When is the right time for children to learn to swim?
We read regular reports in our news about children (and adults) drowning in the sea, rivers and beaches. The reasons for these incidents vary but one is definitely due to young people not having swimming skills.
Teaching children to swim is crucial to prevent drowning but when should children be enrolled for swimming classes or taught to swim by their parents?
Amy Pedan writes the following in The Conversation:
Age four is a good time to start
Many swimming schools offer lessons for children as young as six months, and parents often feel under pressure to get kids started as early as possible.
These lessons can help a child get used to water, learn to put their face under and learn to close their mouths. They can also be a great opportunity for parent and child to bond, as the caregiver is in the water with the child. Research has even suggested swimming in the early years can benefit physical, cognitive and language skills among three to five year olds.
But while it may be possible to teach young infants basic motor skills in water, infants cannot, and should not, be expected to know how to swim or to be able to react appropriately in emergencies.
There’s not a lot of research available on what age is the “best” time to start swim lessons. Studies from Australia suggest children start being able to master water confidence and basic aquatic locomotive skills at around four years of age, regardless of the age they are when lessons begin.
The same researchers also reported that regardless of whether lessons began at two, three or four years of age, children achieved the skills necessary to perform freestyle (aka ‘crawl’) at five and a half years.
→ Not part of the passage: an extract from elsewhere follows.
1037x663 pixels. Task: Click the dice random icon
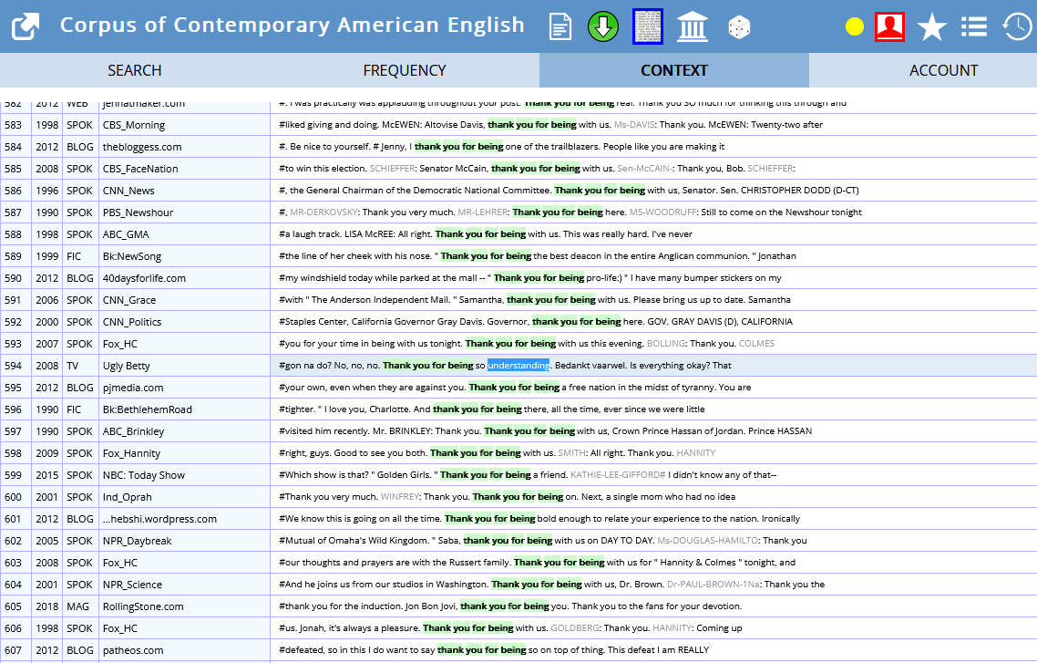[x=739, y=27]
There is evidence to suggest that swimming lessons improve swimming ability and behaviour around the pool in younger children (between two and four years of age) but the jury is out on how well these skills are maintained in the long term.
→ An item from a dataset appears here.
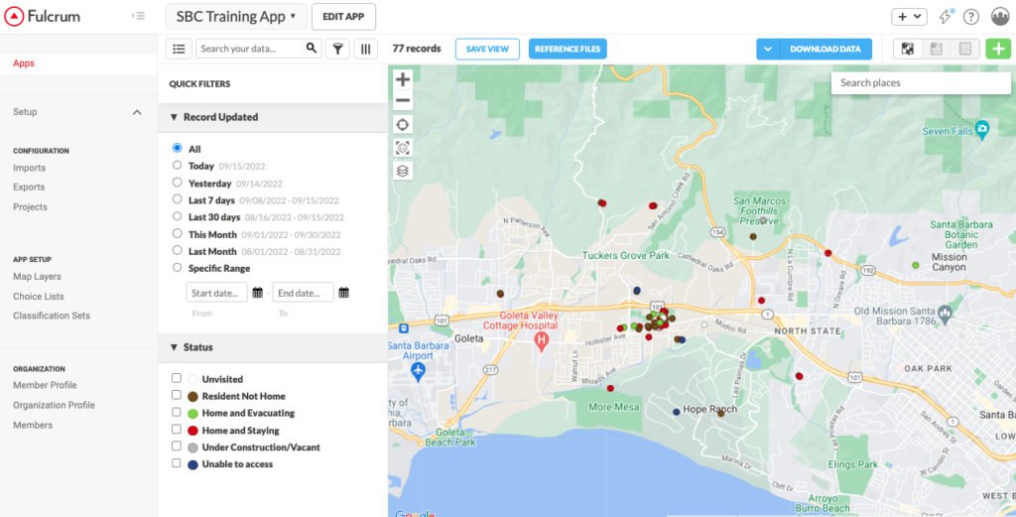Click the locate-me crosshair icon
Viewport: 1016px width, 517px height.
403,124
You may have also seen videos circulating on social media showing infants being tossed into pools and rolling over to float on their back unassisted. Austswim, Australia’s national organization for the teaching of swimming and water safety, has advised against forced back float and submersion in favour of more developmentally appropriate strategies.
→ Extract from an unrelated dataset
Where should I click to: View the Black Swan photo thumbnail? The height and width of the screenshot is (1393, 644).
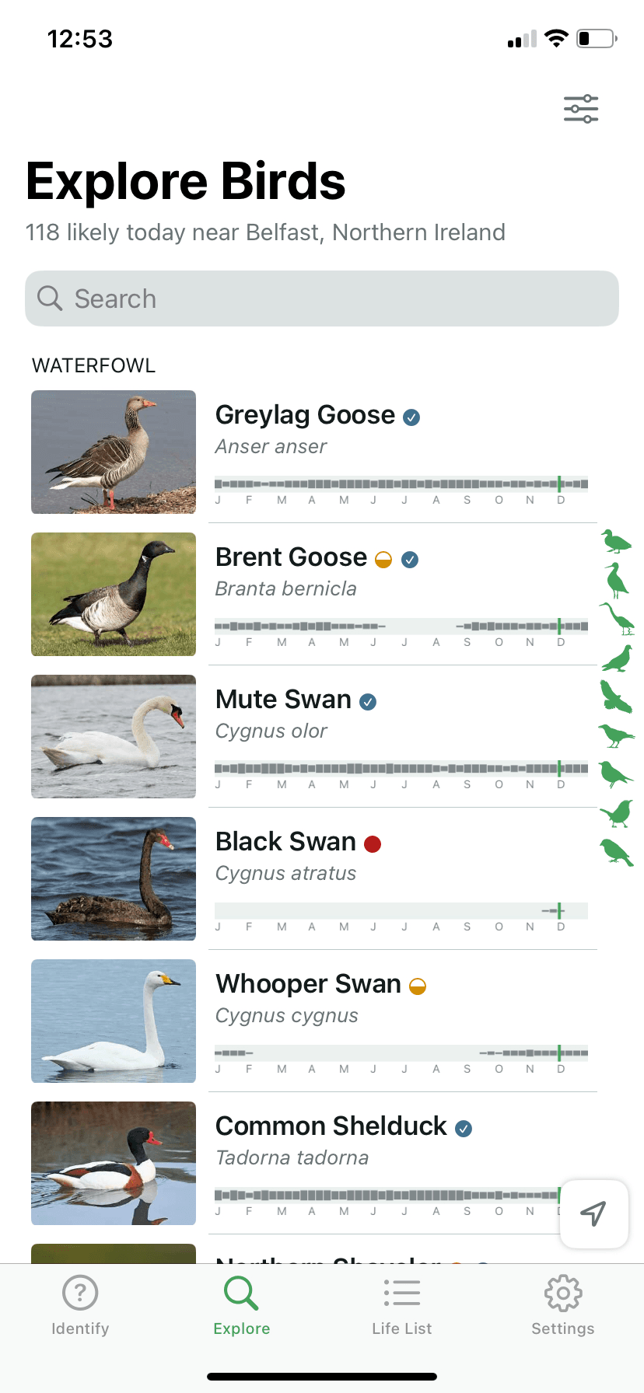(x=113, y=878)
Amy did her own research which showed a negative prior aquatic experience, which can occur during formal learn-to-swim lessons, can negatively impact a child’s achievement level.
Consistency is key
Parents sometimes enrol their children in swimming lessons at a young age and then pull them out before minimum competencies are achieved, frustrated by the cost of lessons and the seemingly slow progress. Over the past two years, COVID has also interrupted swimming lessons and water safety education for many children.
Some will return to lessons and catch up, but some may never return—perhaps due to the cost of lessons or because the child is now focused on a different sport or activity.
So when considering whether to enrol your child in swimming lessons, consider sticking with it over the long term until your child truly has the skills to stay safe in the water.
Consider your child’s maturity level and how ready they are to learn to swim. Factor in the long-term costs associated with lessons and when that investment may provide the greatest benefit.
Once enrolled, what’s the best way to learn?
You might be wondering what’s better: a short weekly lesson or school holiday intensives, where the child does a swim lesson every day for a week or two.
The answer may depend on your family’s schedule and what’s available in your area but even if you opt for holiday intensives, try to provide opportunities for your child to regularly practice the skills learned in the pool. The more often a child swims (formally or informally) in a pool, at the beach or at the river, the better they will do at swimming lessons.
In addition to learning to swim, it should be very obvious that children need active adult supervision at all times when they are around water.